#### Excerpt provided
All images and text ©Jenny DeRemer for Not Entirely Average, LLC

Fat Tuesday is days away. If you’re not a New Orleanian or have never stepped foot on Bourbon Street, you’ll still want to give Louisiana shrimp recipes like this one a try. Citrus Shrimp with Louis Sauce is a chilled shrimp cocktail of sorts…until you get to the Louis sauce, that is.

Louis sauce is a Cajun shrimp sauce recipe. Despite beginning as a shrimp cocktail sauce with horseradish, it derives serious zing from a unique combination of ingredients, among them chili sauce, Worcestershire sauce, grated onion, crushed red pepper, and hot sauce.

Fresh shrimp are boiled along with the juices from fresh oranges, grapefruits, a pineapple, lemons, and limes. I also toss in a whopper of a pinch of crushed red pepper flakes. You know, to keep things lively…

To further season the Louis sauce, use a Greek seasoning blend. If you do not have a store-bought Greek seasoning on hand, you could make your own or grab for either homemade Cajun seasoning or homemade Creole seasoning.

Oh yeah, bring on the Louisiana shrimp recipes people!

#### Entries shown
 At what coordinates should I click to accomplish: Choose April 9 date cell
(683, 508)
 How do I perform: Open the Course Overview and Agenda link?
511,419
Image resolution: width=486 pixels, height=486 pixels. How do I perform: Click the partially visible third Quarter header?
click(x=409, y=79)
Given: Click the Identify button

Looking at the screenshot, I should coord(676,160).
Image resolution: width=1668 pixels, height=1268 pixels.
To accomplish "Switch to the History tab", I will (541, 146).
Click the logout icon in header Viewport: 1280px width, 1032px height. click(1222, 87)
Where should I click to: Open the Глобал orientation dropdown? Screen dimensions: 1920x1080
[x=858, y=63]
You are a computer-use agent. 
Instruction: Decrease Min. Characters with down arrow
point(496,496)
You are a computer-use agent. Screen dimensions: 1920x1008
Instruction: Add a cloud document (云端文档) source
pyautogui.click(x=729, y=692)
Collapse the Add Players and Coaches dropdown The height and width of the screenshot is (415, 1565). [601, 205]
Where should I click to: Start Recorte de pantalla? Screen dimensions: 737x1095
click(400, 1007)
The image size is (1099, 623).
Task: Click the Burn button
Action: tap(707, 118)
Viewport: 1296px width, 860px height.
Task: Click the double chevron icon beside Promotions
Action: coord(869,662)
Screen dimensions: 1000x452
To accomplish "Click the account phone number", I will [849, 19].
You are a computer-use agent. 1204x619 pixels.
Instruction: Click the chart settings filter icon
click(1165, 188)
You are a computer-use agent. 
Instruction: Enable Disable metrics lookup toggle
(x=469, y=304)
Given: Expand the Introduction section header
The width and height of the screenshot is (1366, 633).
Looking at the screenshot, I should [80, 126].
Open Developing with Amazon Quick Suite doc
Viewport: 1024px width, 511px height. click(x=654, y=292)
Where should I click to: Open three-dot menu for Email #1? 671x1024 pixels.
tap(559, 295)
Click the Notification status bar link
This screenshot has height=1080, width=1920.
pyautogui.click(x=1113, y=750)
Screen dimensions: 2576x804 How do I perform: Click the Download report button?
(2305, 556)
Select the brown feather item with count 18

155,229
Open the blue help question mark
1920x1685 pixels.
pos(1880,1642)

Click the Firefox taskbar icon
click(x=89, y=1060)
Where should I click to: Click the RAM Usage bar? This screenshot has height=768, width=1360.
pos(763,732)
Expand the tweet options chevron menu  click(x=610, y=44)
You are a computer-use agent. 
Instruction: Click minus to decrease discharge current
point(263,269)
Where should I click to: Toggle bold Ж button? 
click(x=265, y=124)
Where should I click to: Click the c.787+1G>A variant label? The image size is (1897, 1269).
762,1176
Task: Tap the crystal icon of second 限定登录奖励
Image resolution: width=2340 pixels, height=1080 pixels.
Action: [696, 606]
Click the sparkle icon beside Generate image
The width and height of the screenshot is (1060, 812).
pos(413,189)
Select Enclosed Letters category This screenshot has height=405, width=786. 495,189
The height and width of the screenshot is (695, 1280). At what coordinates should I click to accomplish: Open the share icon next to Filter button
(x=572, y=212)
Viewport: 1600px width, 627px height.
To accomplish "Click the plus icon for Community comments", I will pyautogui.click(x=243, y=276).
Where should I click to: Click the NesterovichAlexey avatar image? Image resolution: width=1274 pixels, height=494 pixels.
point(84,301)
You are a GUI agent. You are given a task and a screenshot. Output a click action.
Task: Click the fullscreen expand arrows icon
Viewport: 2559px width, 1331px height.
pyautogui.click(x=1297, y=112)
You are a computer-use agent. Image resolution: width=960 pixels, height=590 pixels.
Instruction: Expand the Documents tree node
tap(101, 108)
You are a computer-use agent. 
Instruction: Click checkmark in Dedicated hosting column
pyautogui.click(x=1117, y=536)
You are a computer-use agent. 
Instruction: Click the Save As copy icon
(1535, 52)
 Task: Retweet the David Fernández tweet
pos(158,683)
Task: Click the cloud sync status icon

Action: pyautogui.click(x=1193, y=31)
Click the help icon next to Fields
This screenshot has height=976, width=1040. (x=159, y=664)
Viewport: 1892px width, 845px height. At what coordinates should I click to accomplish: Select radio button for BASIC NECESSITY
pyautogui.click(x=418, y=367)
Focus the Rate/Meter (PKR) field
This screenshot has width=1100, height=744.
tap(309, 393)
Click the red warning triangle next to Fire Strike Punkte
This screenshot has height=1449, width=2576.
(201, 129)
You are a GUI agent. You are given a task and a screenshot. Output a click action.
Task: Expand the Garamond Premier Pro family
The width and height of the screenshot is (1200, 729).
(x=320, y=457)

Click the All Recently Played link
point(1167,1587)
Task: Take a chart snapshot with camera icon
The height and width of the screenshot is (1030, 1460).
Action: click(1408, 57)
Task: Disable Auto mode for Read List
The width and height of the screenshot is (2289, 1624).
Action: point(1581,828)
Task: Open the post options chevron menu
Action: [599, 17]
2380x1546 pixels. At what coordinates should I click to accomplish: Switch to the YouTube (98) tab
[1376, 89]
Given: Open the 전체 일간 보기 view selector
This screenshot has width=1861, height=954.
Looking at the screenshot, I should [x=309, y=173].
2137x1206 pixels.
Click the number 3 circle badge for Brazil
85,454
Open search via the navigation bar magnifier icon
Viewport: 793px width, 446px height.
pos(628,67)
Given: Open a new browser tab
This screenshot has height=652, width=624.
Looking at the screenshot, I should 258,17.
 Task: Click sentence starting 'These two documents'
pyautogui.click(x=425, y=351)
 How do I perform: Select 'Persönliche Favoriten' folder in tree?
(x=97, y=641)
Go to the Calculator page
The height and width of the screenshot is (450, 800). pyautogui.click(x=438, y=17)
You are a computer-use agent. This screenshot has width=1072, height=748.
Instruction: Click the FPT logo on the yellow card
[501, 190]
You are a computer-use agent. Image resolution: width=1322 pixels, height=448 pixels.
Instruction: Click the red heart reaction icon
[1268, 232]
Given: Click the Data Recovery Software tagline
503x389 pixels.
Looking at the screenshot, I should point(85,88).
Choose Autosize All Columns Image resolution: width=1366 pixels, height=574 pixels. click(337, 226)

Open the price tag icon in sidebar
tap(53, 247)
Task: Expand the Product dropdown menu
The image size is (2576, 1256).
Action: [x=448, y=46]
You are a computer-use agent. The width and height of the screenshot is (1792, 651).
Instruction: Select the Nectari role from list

#### To be done
a) List every fruit whose juice the shrimp recipe excerpt says the fresh shrimp are boiled with.
b) Reproduce the part of the shrimp recipe excerpt between "Louis sauce is a Cajun" and "homemade Creole seasoning.", inclusive.

#### Task results
a)
- Oranges
- Grapefruits
- Pineapple
- Lemons
- Limes

b)
Louis sauce is a Cajun shrimp sauce recipe. Despite beginning as a shrimp cocktail sauce with horseradish, it derives serious zing from a unique combination of ingredients, among them chili sauce, Worcestershire sauce, grated onion, crushed red pepper, and hot sauce.

Fresh shrimp are boiled along with the juices from fresh oranges, grapefruits, a pineapple, lemons, and limes. I also toss in a whopper of a pinch of crushed red pepper flakes. You know, to keep things lively…

To further season the Louis sauce, use a Greek seasoning blend. If you do not have a store-bought Greek seasoning on hand, you could make your own or grab for either homemade Cajun seasoning or homemade Creole seasoning.